*** Opening Data shown ***

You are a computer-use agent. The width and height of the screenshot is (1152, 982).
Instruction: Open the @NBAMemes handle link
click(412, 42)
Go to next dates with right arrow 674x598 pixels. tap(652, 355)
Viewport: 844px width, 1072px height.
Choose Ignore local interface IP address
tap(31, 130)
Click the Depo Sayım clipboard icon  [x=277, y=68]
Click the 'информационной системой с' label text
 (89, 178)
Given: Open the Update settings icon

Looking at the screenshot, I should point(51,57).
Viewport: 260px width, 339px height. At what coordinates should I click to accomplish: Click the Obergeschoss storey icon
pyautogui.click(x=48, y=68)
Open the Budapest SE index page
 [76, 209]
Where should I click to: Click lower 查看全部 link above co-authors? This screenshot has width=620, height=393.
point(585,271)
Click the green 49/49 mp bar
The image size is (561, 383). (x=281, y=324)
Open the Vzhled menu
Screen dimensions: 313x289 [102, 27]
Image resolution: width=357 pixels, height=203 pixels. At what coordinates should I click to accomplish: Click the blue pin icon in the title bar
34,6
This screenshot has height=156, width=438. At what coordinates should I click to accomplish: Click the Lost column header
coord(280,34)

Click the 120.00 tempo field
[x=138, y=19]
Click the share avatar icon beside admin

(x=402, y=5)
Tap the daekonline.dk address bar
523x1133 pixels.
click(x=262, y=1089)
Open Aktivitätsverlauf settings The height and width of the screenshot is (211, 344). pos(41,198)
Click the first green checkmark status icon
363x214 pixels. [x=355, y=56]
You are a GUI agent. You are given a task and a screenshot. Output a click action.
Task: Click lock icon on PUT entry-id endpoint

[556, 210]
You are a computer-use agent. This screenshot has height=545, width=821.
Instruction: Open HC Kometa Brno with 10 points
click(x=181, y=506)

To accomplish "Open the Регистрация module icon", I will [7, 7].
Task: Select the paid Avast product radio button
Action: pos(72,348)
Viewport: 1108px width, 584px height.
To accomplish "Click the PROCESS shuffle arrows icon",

*** Closing Data shown ***

**Task details:**
Please quote the data above in full, with no line missing.

**Task answer:**
You are a computer-use agent. The width and height of the screenshot is (1152, 982).
Instruction: Open the @NBAMemes handle link
click(412, 42)
Go to next dates with right arrow 674x598 pixels. tap(652, 355)
Viewport: 844px width, 1072px height.
Choose Ignore local interface IP address
tap(31, 130)
Click the Depo Sayım clipboard icon  [x=277, y=68]
Click the 'информационной системой с' label text
 (89, 178)
Given: Open the Update settings icon

Looking at the screenshot, I should point(51,57).
Viewport: 260px width, 339px height. At what coordinates should I click to accomplish: Click the Obergeschoss storey icon
pyautogui.click(x=48, y=68)
Open the Budapest SE index page
 [76, 209]
Where should I click to: Click lower 查看全部 link above co-authors? This screenshot has width=620, height=393.
point(585,271)
Click the green 49/49 mp bar
The image size is (561, 383). (x=281, y=324)
Open the Vzhled menu
Screen dimensions: 313x289 [102, 27]
Image resolution: width=357 pixels, height=203 pixels. At what coordinates should I click to accomplish: Click the blue pin icon in the title bar
34,6
This screenshot has height=156, width=438. At what coordinates should I click to accomplish: Click the Lost column header
coord(280,34)

Click the 120.00 tempo field
[x=138, y=19]
Click the share avatar icon beside admin

(x=402, y=5)
Tap the daekonline.dk address bar
523x1133 pixels.
click(x=262, y=1089)
Open Aktivitätsverlauf settings The height and width of the screenshot is (211, 344). pos(41,198)
Click the first green checkmark status icon
363x214 pixels. [x=355, y=56]
You are a GUI agent. You are given a task and a screenshot. Output a click action.
Task: Click lock icon on PUT entry-id endpoint

[556, 210]
You are a computer-use agent. This screenshot has height=545, width=821.
Instruction: Open HC Kometa Brno with 10 points
click(x=181, y=506)

To accomplish "Open the Регистрация module icon", I will [7, 7].
Task: Select the paid Avast product radio button
Action: pos(72,348)
Viewport: 1108px width, 584px height.
To accomplish "Click the PROCESS shuffle arrows icon",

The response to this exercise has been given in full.